Through the third week in January, advertising pages at BusinessWeek are down 31%. At Entertainment Weekly, they are off 36%. Through their February issues, GQ and Gourmet's ad pages are off over 30%.
Today, the news came out that The New York Times Company (NYSE:NYT) is close to selling part of its building. It has already taken money from Carlos Slim, some of which comes with a 14% interest rate. The Times is now nearly out of options. It won't sell The Boston Globe which some experts believe is losing $1 million a week. That leaves the option of raising money by dumping assets out of the question.
The third largest newspaper chain in the US, McClatchy (NYSE:MNI) which has insisted it would be OK, now trades below $1.
Most of this has been written about before, but the numbers from print media that have come in during the last three days show that an industry which was in decline is in such a rapid decline that scores of newspapers and magazines will close over the next two or three months. Even a year ago, this was unimaginable.
The print media is something that most business people cannot imagine. It is an industry in trouble which cannot be fixed. Intelligence and hard work has no effect. The end of many of the world's greatest print brands are is in sight.
The bleeding was supposed to be slow enough so that there were be time to work on solutions.That opportunity is now well in the past.
Douglas A. McIntyre is an editor at 24/7 Wall St.











Reader Comments (Page 1 of 1)
1-23-2009 @ 5:51AM
al coholic said...
"The end of many of the world's greatest print brands are is in sight."

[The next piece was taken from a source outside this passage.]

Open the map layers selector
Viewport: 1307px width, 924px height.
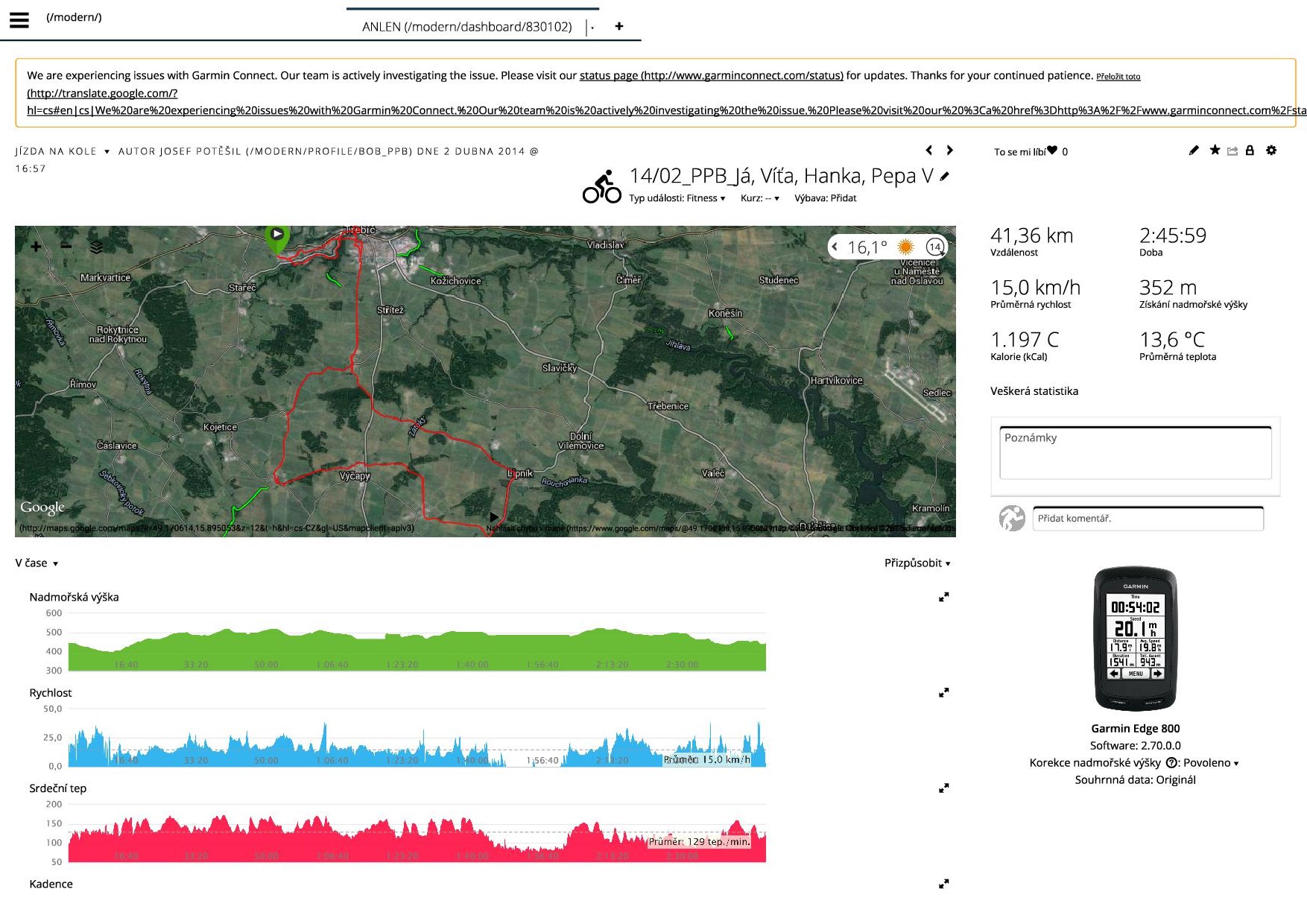pyautogui.click(x=96, y=247)
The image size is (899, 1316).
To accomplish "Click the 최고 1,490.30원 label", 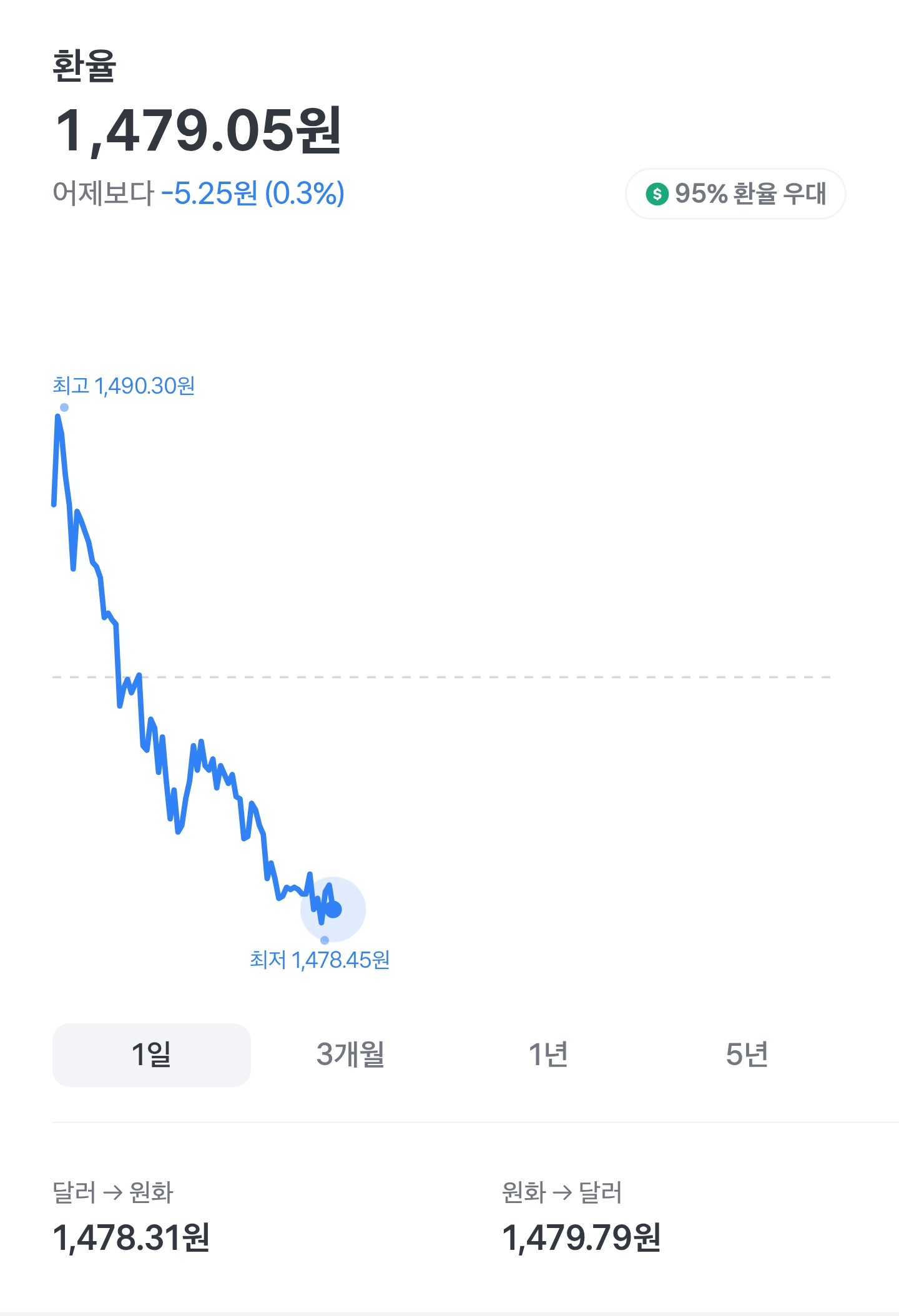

The end of virtually all printing on paper is not that far off either.
1-23-2009 @ 7:27AM
Dan Barnett said...
Al,
So Farenheit 451 comes not with a bang, but with a pink slip?
1-23-2009 @ 8:23AM
beachpaul said...
Digitalization took the music business, with the help of short sighted, greedy, management and decimated it. Same with newspapers. Most are schills for special interests. They have become ad rag sheets, a waste of paper and ink. The internet is eliminating layers of middleman everywhere. Car dealers are obsolete. We should be able to buy cars directly from the manufacturer. Delaying, fighting, obstructing digitalization, the power of the internet, is what entrenched special interests have done in a vain attempt to hang onto their streams of money. We prolong the inevitable by "bailing" them out. But make no mistake about it, these businesses have already gone the way of the dinosaur.
1-23-2009 @ 9:39AM
TX CHL Instructor said...
The current economic woes have not caused the demise of the newspapers, it has just exposed their irrelevance.